Precautionary saving by young immigrants and young natives.

AuthorAmuedo-Dorantes, Catalina
  1. Introduction and Literature Review

    Foreign-born population accounted for approximately 9% of the total population residing in the United States by the mid-1990s and, including their children, they were responsible for approximately 51% of the U.S. population growth (Martin 1995). These dramatic changes in the U.S. population have prompted much economic research on the immigrant population. But despite the great deal of attention that has been paid to the labor market progress of immigrants, little is known about their saving and wealth accumulation patterns. (1)

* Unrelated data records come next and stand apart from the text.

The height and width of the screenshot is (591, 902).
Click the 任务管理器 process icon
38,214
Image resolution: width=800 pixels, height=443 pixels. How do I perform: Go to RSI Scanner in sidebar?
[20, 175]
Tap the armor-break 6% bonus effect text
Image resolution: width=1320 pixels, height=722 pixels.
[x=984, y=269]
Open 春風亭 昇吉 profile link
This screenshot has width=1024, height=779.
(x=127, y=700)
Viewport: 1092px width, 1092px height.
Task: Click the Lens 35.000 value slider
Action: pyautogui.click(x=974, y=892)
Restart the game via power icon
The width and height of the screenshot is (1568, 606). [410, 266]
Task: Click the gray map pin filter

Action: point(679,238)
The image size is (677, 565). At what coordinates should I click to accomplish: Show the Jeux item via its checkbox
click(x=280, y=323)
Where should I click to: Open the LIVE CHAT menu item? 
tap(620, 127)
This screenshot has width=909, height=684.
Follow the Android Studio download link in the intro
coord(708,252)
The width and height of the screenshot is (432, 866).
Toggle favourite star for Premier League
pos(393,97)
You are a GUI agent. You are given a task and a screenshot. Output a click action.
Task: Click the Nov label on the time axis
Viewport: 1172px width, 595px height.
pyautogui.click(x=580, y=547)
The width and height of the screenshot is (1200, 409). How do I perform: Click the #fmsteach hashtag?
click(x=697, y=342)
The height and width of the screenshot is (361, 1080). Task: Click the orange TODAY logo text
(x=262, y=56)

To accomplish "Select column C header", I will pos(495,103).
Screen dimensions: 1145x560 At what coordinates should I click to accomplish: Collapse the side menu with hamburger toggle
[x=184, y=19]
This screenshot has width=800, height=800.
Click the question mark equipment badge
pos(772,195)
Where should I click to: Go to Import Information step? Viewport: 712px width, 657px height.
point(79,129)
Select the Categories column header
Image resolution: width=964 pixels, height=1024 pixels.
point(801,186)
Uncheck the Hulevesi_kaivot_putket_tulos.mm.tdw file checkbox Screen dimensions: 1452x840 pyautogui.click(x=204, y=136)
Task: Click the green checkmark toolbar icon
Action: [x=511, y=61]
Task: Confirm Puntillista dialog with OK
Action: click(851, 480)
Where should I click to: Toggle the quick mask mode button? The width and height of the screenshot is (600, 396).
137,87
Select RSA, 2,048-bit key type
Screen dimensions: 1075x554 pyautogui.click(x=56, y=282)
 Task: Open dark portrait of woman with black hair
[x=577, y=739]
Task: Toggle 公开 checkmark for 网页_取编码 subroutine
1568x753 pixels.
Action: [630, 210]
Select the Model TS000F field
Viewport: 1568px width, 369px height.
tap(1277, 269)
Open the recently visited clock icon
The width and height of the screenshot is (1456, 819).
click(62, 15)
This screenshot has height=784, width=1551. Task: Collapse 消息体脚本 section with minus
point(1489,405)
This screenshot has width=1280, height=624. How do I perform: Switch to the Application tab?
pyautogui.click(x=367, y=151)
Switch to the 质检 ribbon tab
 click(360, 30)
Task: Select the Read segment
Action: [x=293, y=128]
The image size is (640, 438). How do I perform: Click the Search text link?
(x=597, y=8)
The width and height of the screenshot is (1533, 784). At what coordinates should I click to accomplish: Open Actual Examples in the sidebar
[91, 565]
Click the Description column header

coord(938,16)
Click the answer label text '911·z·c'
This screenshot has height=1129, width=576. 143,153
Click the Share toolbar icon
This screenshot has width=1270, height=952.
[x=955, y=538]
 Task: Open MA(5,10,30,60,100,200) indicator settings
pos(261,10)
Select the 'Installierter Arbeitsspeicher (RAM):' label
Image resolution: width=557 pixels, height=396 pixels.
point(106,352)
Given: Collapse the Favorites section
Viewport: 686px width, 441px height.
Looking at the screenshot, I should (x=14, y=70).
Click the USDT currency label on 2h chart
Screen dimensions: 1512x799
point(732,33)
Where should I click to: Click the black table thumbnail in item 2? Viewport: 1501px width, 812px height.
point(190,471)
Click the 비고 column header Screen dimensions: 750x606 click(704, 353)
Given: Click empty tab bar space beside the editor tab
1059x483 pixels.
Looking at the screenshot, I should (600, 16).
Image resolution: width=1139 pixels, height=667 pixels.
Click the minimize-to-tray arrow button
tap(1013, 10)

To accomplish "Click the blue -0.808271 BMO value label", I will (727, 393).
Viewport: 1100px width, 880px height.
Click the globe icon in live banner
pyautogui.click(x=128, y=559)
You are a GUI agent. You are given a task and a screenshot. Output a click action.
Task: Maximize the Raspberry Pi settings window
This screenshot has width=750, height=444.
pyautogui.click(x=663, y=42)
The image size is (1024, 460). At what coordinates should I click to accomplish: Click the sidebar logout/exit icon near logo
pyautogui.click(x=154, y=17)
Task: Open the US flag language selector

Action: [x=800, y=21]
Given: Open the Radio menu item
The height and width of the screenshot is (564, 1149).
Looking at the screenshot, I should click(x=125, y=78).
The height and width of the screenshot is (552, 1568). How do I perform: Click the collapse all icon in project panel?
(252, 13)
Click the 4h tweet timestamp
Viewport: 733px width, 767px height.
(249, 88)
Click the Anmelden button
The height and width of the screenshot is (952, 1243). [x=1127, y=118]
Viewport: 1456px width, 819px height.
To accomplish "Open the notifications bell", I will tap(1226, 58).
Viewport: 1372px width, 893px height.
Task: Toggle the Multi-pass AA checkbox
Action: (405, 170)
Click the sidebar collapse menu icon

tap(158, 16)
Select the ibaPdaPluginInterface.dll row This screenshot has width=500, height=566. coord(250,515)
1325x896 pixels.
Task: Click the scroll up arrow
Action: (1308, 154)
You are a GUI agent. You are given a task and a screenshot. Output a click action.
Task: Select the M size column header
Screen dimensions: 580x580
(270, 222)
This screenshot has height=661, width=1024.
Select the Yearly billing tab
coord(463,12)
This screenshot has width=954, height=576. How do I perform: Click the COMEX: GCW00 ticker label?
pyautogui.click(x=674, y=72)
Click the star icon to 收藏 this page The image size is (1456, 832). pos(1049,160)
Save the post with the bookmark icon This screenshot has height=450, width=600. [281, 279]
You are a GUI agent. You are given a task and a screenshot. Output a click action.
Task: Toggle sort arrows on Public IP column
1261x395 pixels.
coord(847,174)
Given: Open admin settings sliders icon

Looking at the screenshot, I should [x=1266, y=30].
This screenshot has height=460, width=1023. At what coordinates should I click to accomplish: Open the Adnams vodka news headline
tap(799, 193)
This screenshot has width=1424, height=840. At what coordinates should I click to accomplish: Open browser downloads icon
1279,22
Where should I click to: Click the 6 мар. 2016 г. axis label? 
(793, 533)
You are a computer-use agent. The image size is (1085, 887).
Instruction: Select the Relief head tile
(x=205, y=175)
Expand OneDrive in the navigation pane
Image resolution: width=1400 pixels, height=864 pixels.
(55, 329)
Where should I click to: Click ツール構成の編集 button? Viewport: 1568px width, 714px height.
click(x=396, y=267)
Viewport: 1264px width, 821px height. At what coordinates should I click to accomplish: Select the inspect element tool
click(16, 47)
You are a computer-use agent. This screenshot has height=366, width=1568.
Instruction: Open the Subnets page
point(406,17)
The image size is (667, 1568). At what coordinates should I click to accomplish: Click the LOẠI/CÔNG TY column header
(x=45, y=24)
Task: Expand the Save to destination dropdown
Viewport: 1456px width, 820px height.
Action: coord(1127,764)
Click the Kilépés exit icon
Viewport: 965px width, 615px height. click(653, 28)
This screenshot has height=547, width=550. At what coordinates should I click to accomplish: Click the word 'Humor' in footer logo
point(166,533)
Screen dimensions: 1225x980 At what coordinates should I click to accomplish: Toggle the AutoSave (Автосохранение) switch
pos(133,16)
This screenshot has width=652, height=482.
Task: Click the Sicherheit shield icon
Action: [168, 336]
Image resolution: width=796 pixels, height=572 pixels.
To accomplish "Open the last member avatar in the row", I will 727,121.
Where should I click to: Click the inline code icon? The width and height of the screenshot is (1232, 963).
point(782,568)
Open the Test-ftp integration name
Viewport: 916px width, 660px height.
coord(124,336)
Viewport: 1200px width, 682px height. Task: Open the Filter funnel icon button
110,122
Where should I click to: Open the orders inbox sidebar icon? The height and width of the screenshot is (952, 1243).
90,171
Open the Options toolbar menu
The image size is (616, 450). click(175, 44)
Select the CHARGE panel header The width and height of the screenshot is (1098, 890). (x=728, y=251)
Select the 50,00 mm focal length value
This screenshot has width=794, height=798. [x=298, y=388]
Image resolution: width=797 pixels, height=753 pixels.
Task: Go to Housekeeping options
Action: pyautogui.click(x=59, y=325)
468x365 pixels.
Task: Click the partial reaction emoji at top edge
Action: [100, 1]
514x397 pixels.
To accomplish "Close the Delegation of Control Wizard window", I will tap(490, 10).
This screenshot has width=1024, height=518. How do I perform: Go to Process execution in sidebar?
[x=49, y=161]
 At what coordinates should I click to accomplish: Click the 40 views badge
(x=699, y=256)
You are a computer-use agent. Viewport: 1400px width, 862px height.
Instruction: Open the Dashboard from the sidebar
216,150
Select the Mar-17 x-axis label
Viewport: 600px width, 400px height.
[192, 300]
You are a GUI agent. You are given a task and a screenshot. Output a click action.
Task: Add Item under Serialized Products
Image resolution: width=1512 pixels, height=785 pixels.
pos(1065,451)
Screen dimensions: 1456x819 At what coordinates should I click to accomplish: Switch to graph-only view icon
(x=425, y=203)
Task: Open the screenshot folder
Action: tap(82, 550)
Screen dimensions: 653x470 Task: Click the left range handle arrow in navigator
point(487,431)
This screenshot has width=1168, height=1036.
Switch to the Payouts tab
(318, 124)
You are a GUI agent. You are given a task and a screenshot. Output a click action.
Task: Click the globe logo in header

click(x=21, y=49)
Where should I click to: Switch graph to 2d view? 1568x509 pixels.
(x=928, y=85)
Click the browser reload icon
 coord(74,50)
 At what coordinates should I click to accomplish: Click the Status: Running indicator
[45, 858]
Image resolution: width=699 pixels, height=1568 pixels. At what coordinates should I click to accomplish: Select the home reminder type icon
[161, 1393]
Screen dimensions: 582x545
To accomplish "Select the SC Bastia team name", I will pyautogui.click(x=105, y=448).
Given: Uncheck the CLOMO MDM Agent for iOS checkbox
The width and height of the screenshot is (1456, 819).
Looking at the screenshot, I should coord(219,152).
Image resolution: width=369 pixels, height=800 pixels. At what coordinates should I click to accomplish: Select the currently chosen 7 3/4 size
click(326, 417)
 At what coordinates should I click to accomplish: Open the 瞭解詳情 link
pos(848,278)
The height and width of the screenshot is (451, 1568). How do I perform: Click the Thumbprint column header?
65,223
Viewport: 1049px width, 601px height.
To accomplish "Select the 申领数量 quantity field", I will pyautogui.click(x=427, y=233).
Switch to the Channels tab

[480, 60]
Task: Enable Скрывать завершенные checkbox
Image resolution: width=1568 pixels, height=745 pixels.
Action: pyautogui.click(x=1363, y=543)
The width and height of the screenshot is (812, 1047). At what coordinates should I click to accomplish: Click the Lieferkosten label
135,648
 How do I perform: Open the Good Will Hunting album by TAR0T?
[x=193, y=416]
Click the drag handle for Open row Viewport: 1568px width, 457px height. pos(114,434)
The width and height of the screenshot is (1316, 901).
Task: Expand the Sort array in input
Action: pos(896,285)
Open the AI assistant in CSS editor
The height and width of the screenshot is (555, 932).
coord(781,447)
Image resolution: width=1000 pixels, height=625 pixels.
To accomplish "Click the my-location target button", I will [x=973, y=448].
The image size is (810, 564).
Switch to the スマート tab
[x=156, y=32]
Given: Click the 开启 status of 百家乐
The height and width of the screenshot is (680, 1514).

    Many studies requiring information on the saving behavior of immigrants simply assume that immigrant savings parallel that of natives (MaCurdy, Nechyba, and Bhattacharya 1998). However, it may be the case that immigrants behave differently, have different motives, different opportunities, and different needs with respect to saving and wealth accumulation vis-a-vis natives.

    Most of the limited literature on the saving behavior of immigrants is inspired by European and Middle Eastern guest-worker migration and consequently is geared to the behavior of temporary migrants. (2) Three papers that focus on the saving behavior of immigrants in general are the papers by Galor and Stark (1990), Carroll, Rhee, and Rhee (1994), and Dustmann (1997). Galor and Stark note that immigrants and natives differ from one another in their migration probabilities. Because immigrants have ties to other countries, it is more likely that they emigrate relative to the native-born worker. (3) Using an overlapping-generations model, Galor and Stark show that the higher the probability of emigration, the higher is the level of savings. Hence, they predict immigrants save more than the native-born.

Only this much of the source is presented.